• [Extracted data]:
========================================

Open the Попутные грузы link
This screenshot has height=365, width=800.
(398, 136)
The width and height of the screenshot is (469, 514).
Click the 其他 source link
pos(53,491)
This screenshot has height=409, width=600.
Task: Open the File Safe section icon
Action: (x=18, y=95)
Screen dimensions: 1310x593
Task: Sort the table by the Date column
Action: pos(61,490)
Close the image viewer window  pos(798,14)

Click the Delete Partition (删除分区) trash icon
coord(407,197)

========================================

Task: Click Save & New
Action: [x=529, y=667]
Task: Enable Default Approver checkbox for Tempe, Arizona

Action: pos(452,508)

========================================

• [Problem]: Above are the entries. Copy exactly the part that opens with the line containing "Open the Попутные грузы link" and closes with the line containing "The width and", and no more.

• [Response]:
Open the Попутные грузы link
This screenshot has height=365, width=800.
(398, 136)
The width and height of the screenshot is (469, 514).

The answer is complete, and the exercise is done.